Department of Computer Science, University of Haifa, Haifa, Israel.
Protein Sci. 2022 Sep;31(9):e4407. doi: 10.1002/pro.4407.
The emergence of novel proteins, beyond these that can be readily made by duplication and recombination of preexisting domains, is elusive. De novo emergence from random sequences is unlikely because the vast majority of random chains would not even fold, let alone function. An alternative explanation is that novel proteins emerge by duplication and fusion of pre-existing polypeptide segments. In this case, traces of such ancient events may remain within contemporary proteins in the form of reused segments. Together with the late Dan Tawfik, we detected such similar segments, far shorter than intact protein domains, which are found in different environments. The detection of these, "bridging themes," was based on a unique search strategy, where in addition to searching for similarity of shared fragments, so-called "themes," we also explicitly searched for cases in which the sequence segments before and after the theme are dissimilar (both in sequence and structure). Here, using a similar strategy, we further expanded the search and discovered almost 500 additional "bridging themes," linking domains that are often from ancient folds. The themes, of 20 residues or more (average 53), do not retain their structure despite sharing 37% sequence identity on average. Indeed, conformation flexibility may confer an evolutionary advantage, in that it fits in multiple environments. We elaborate on two interesting themes, shared between Rossmann/Trefoil-Plexin-like domains and a β-propeller-like domain. FOR A BROAD AUDIENCE: A fundamental question in molecular evolution is how protein domains emerged. Similar segments shared between domains of seemingly distinct origins, may offer clues, as these may be remnants of the evolutionary process through which these domains emerged. However, finding such cases is difficult. Here, we expand the set of such cases which we curated previously, adding segments shared between domains that are considered ancient.

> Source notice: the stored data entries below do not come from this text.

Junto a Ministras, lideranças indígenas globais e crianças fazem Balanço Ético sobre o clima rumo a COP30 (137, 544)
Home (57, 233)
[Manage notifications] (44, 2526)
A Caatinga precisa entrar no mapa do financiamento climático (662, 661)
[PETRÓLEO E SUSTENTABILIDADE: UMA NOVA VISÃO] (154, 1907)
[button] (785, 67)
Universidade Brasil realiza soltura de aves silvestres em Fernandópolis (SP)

新蛋白质的出现,除了那些可以通过复制和重组预先存在的结构域轻易产生的蛋白质之外,是难以捉摸的。从头开始从随机序列中出现的可能性不大,因为绝大多数随机链甚至不会折叠,更不用说发挥作用了。另一种解释是,新蛋白质是通过预先存在的多肽片段的复制和融合而出现的。在这种情况下,这些古老事件的痕迹可能以重复使用的片段的形式保留在当代蛋白质中。我与已故的 Dan Tawfik 一起,在不同环境中发现了这些存在于不同环境中的非常短的、远小于完整蛋白质结构域的相似片段。这些“桥梁主题”的检测是基于一种独特的搜索策略,除了搜索共享片段的相似性(所谓的“主题”)之外,我们还明确地搜索了主题前后的序列片段不相似的情况(序列和结构都不相似)。在这里,我们使用类似的策略进一步扩展了搜索,并发现了近 500 个额外的“桥梁主题”,这些主题将经常来自古老折叠的结构域联系起来。这些主题有 20 个残基或更多(平均 53 个),尽管平均共享 37%的序列同一性,但它们不保留其结构。事实上,构象灵活性可能赋予其进化优势,因为它适应于多种环境。我们详细介绍了两个有趣的主题,它们在 Rossmann/Trefoil-Plexin 样结构域和β-螺旋桨样结构域之间共享。适合广大读者:分子进化中的一个基本问题是蛋白质结构域是如何出现的。来自不同起源的结构域之间共享的相似片段可能提供线索,因为这些片段可能是这些结构域出现的进化过程的残余。然而,找到这些情况是困难的。在这里,我们扩展了我们之前整理的此类案例集,添加了被认为是古老的结构域之间共享的片段。